The top 13 steps for preventing cancer have been revealed by new research which has found that one in three deaths from the disease can be prevented.
Research by cancer experts in Australia found that 90% of all cancer deaths were caused by just five high-risk factors - smoking, exposure to the sun, body weight, bad diet and alcohol.
And five more, ranging from the contraceptive pill to breasfeeding, were revealed as helping or hindering cancer's takeover of the body, according to the research published in the Australian and New Zealand Journal of Public Health.
With more than half of us developing cancer by the age of 85, the research has paved new hope for everyday steps which could prevent 37,000 cases a year if implemented over the long-term.
"This is a call to action," Professor Sanchia Aranda, from the Cancer Council which helped fund the research, told The Advertiser. "It's time to bust the myth that everything gives you cancer and do more to reduce the risks that we know cause cancer."
The study was carried out by the QMIR Berghofer Medical Research Institute in Queensland, spearheaded by Professor David Whiteman.
It found that kicking a nicotine habit, and covering up under the sun's powerful rays, could together prevent nearly 23,000 cancers a year.

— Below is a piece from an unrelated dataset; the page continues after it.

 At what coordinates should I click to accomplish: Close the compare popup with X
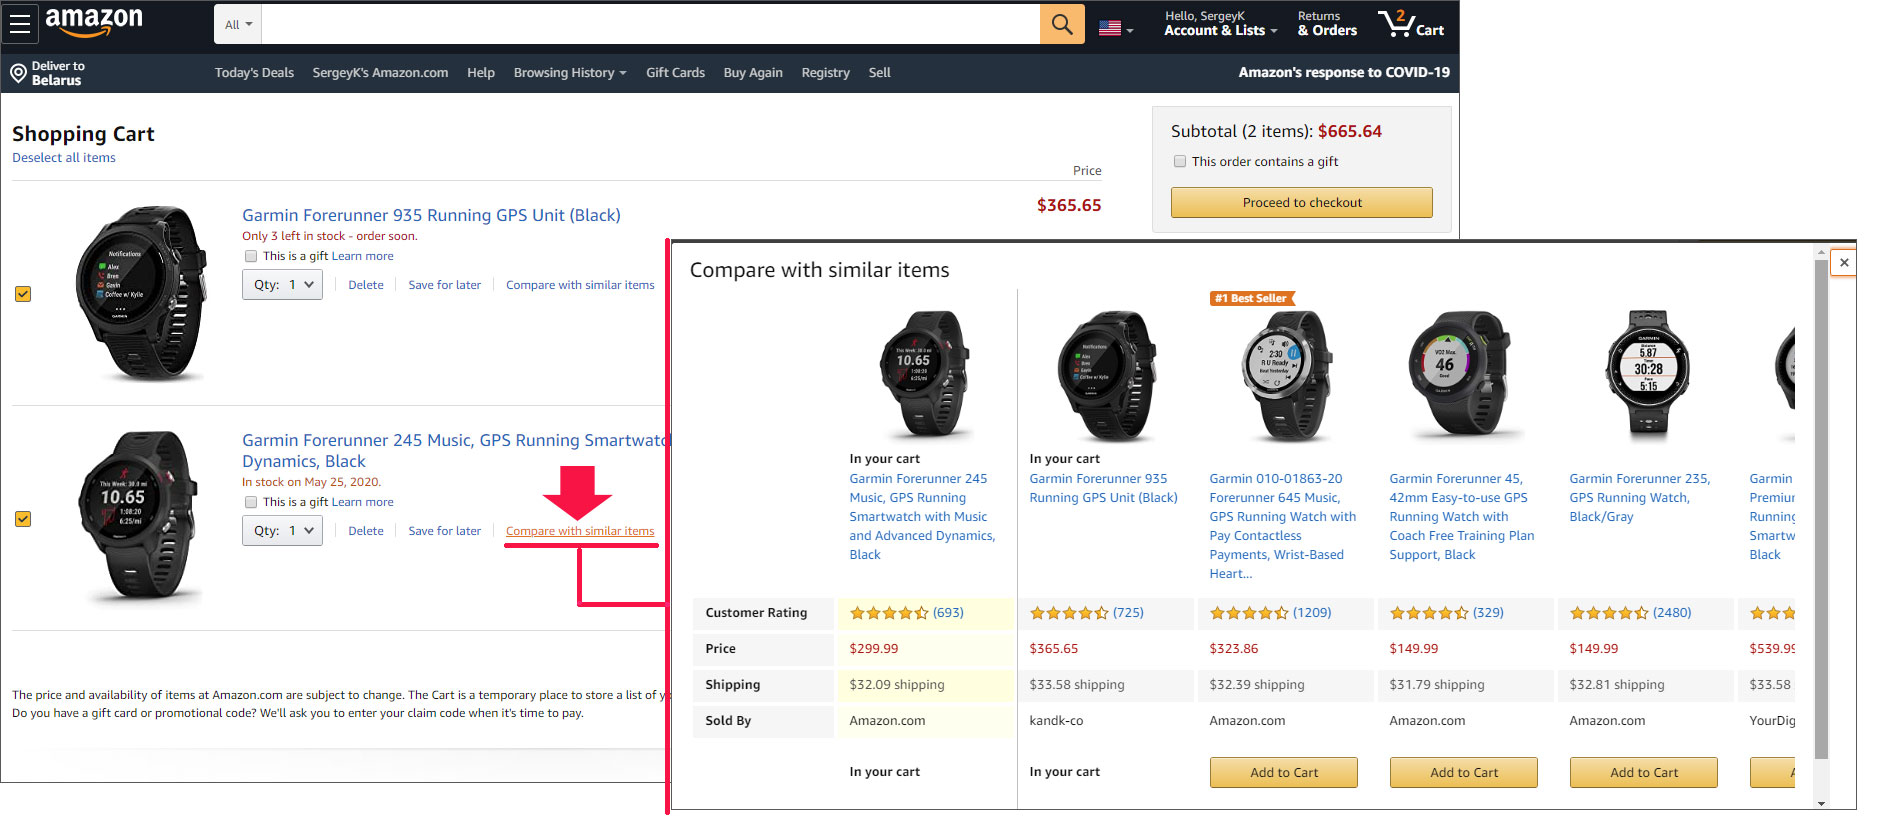pos(1844,263)
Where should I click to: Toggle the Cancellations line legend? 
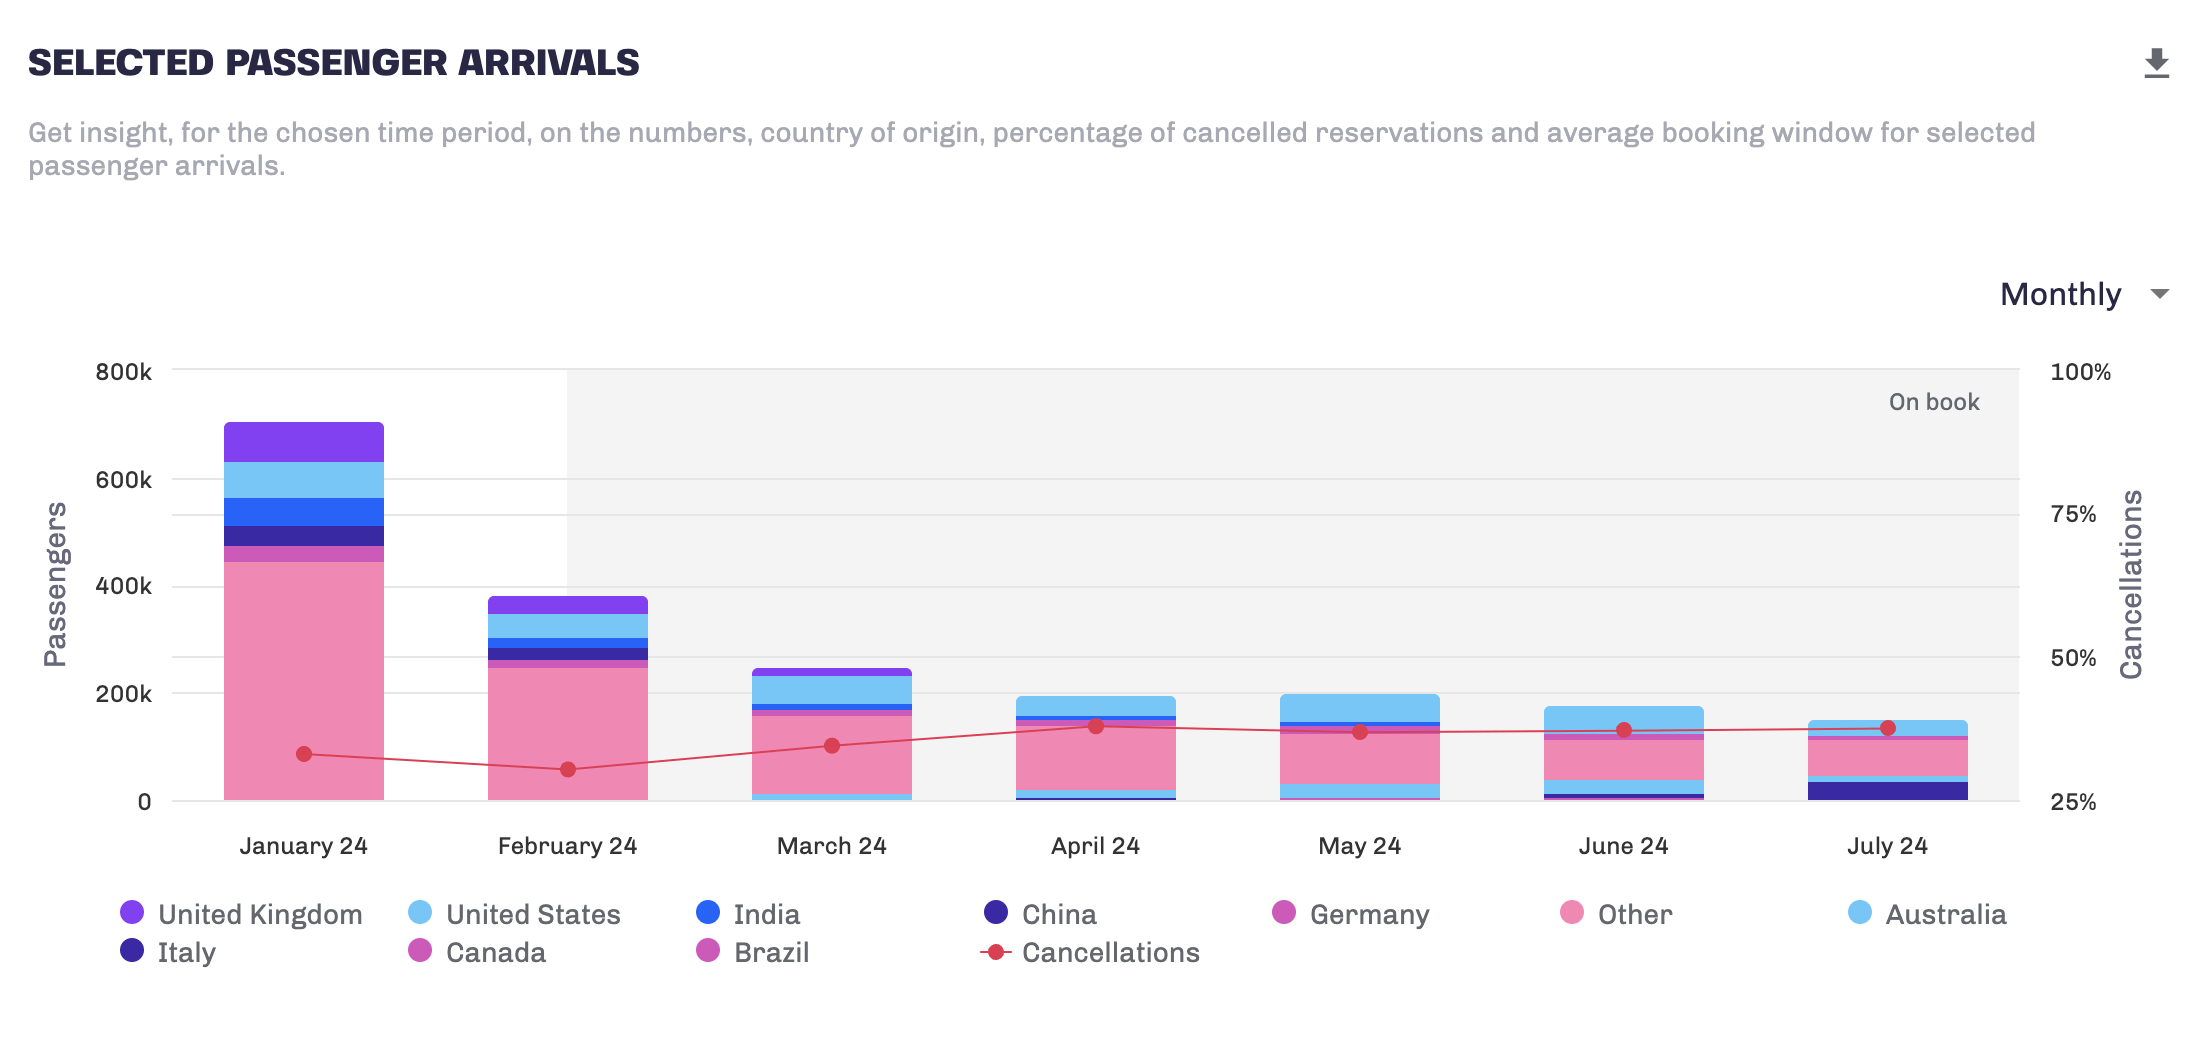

Changes to diet, and an hour's exercise a day, also came in as top life-preserving advice.
The 13 steps to significantly reducing your risk of cancer, in descending order of importance, are apparently:
1. Stopping smoking. This notoriously difficult habit to break sees tar build-up in the lungs and DNA alteration and causes 15,558 cancer deaths a year
2. Avoiding the sun, and the melanoma that comes with overexposure to harmful UV rays, could help conscientious shade-lovers dodge being one of the 7,220 people who die from it
3. A diet that is low in red meat can help to prevent bowel cancer, according to the research - with 30 grams a day recommended for men, and 25 a day recommended for women
4. Foods high in fibre, meanwhile, can further make for healthier bowels. Processed foods in developed countries appear to be causing higher rates of colon cancer than diets in continents such as Africa which have high bean and pulse intake
5. Two servings of fruit and three servings of vegetables a day were given as the magic number for good diet in the research. Overall, diet causes only slightly fewer cancer deaths than sun exposure in Australia at 7,000 a year.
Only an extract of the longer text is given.